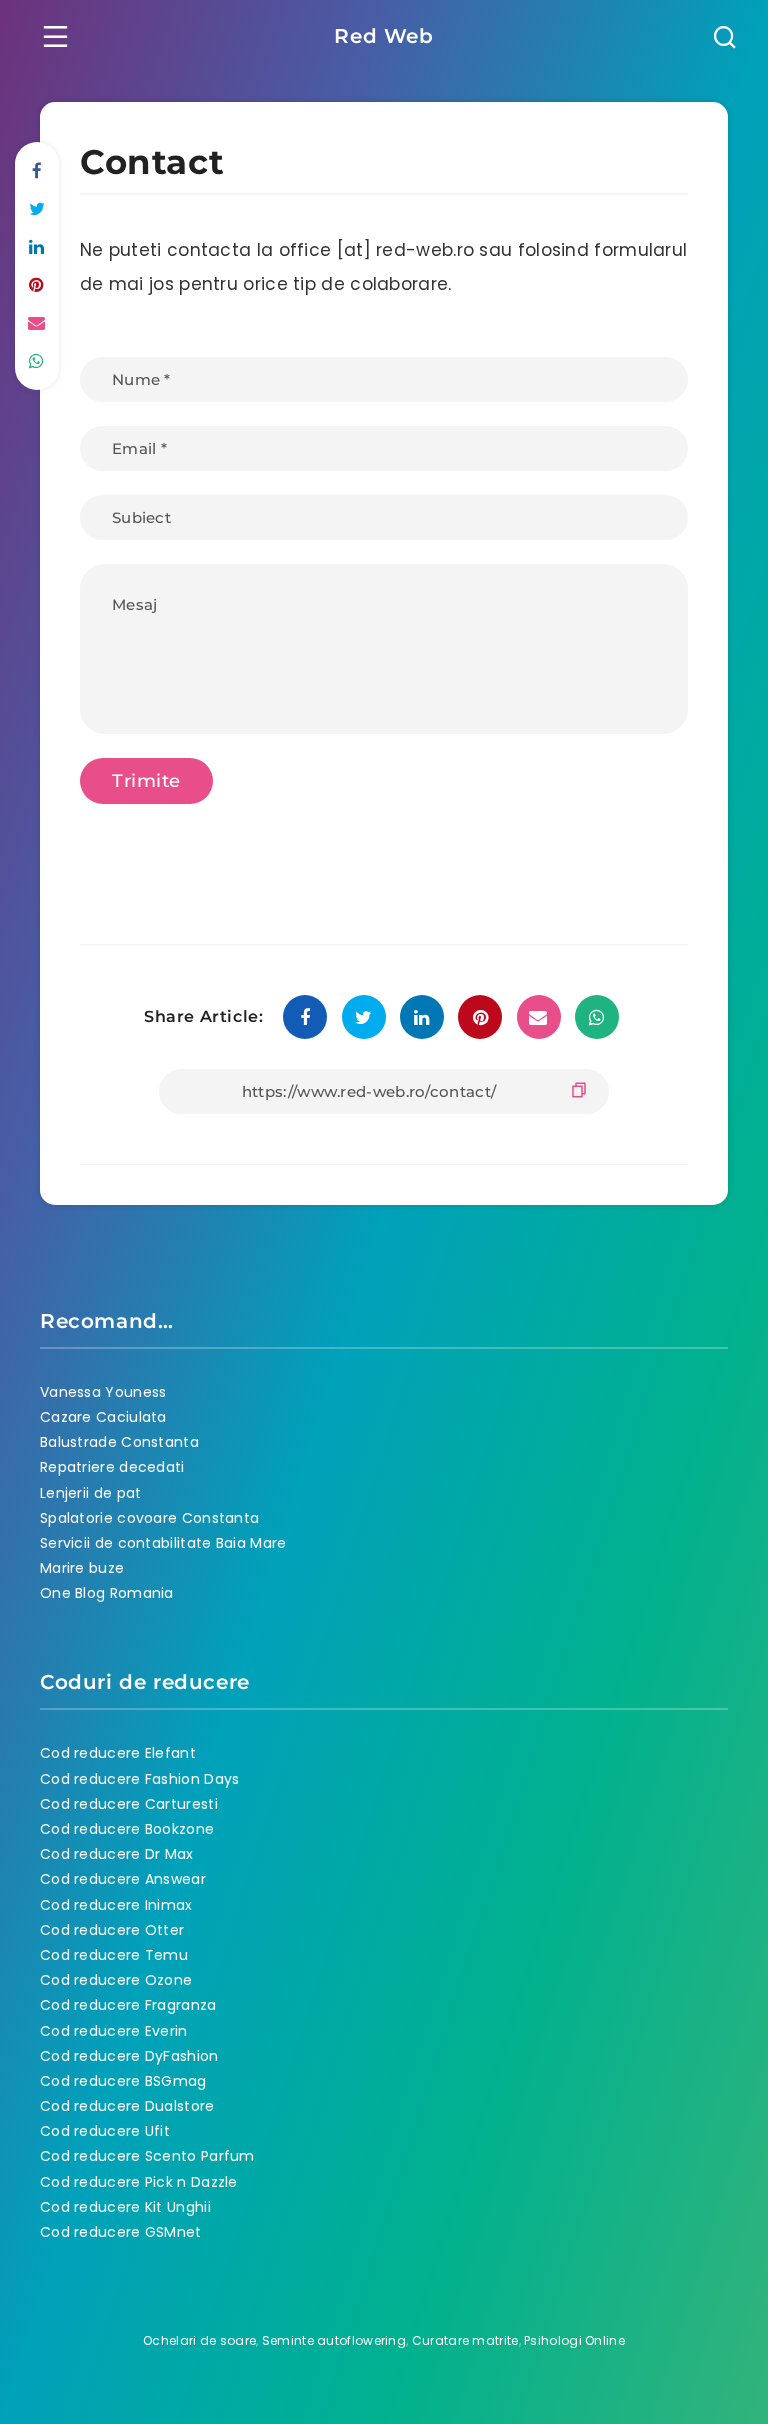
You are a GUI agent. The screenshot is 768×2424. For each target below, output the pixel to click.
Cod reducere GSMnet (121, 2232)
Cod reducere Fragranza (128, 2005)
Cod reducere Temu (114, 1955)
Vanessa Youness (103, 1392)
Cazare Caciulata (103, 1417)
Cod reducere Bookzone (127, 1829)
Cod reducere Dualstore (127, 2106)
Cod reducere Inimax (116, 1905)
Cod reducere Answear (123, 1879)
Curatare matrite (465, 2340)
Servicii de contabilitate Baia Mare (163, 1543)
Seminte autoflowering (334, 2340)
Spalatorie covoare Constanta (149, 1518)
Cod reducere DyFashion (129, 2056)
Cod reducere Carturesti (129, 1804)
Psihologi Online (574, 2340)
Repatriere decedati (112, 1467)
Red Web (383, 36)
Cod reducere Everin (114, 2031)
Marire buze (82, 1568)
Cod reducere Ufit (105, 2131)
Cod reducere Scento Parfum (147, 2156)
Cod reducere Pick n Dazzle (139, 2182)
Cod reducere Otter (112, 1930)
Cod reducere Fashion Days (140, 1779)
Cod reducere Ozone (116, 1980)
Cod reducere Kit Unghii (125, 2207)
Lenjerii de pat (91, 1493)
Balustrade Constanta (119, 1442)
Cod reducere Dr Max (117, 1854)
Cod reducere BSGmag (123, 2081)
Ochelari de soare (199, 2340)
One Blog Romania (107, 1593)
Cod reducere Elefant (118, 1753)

==

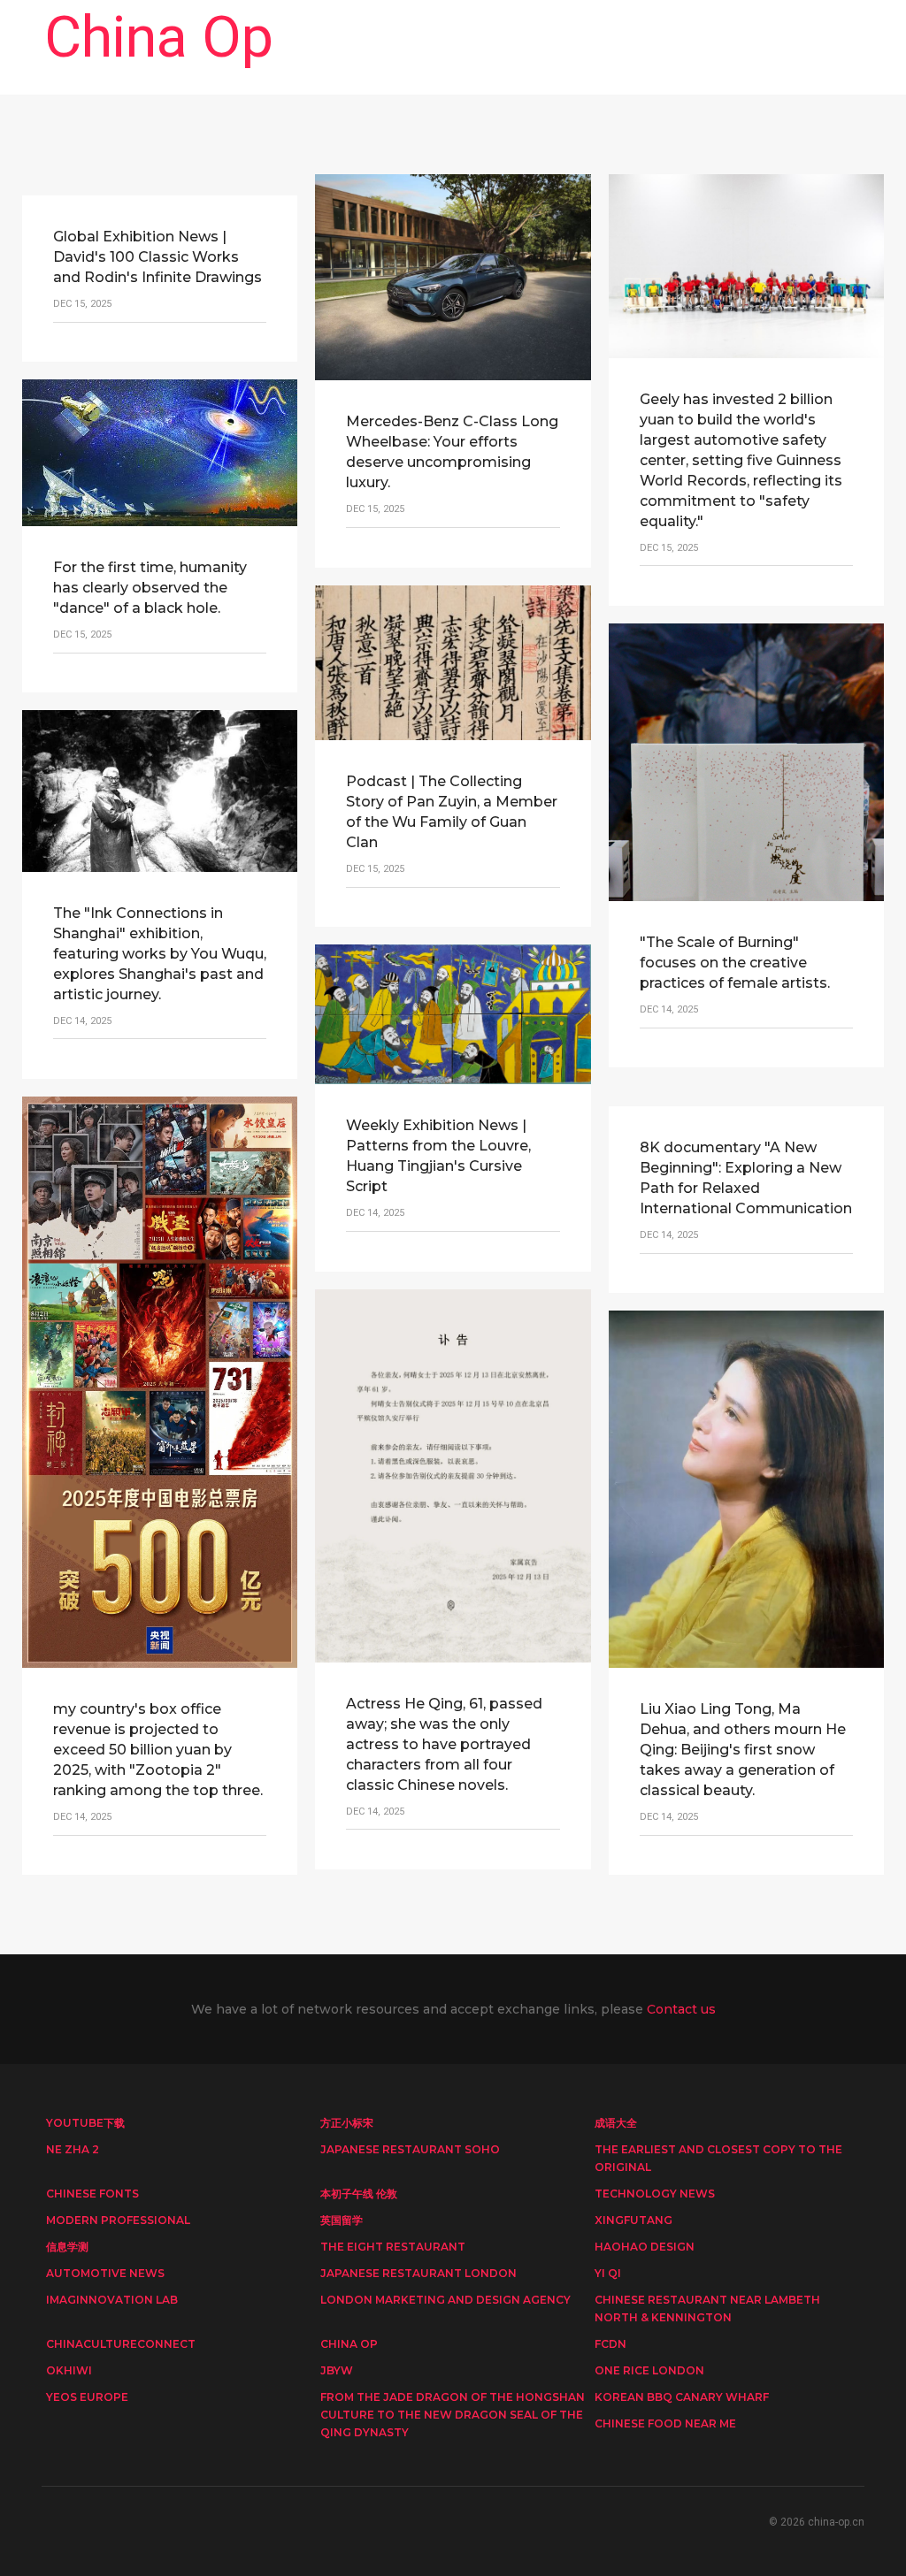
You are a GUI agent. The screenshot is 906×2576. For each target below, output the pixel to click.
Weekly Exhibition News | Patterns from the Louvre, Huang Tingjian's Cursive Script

* [What you need to do] Reproduce, word for word and in full, only the lines above that start at the line with "Cod reducere Answear (123, 1879)" and run through the line with "Cod reducere Elefant (118, 1753)", both ends included.

* [Solution to this exercise]
Cod reducere Answear (123, 1879)
Curatare matrite (465, 2340)
Servicii de contabilitate Baia Mare (163, 1543)
Seminte autoflowering (334, 2340)
Spalatorie covoare Constanta (149, 1518)
Cod reducere DyFashion (129, 2056)
Cod reducere Carturesti (129, 1804)
Psihologi Online (574, 2340)
Repatriere decedati (112, 1467)
Red Web (383, 36)
Cod reducere Everin (114, 2031)
Marire buze (82, 1568)
Cod reducere Ufit (105, 2131)
Cod reducere Scento Parfum (147, 2156)
Cod reducere Pick n Dazzle (139, 2182)
Cod reducere Otter (112, 1930)
Cod reducere Fashion Days (140, 1779)
Cod reducere Ozone (116, 1980)
Cod reducere Kit Unghii (125, 2207)
Lenjerii de pat (91, 1493)
Balustrade Constanta (119, 1442)
Cod reducere Dr Max (117, 1854)
Cod reducere BSGmag (123, 2081)
Ochelari de soare (199, 2340)
One Blog Romania (107, 1593)
Cod reducere Elefant (118, 1753)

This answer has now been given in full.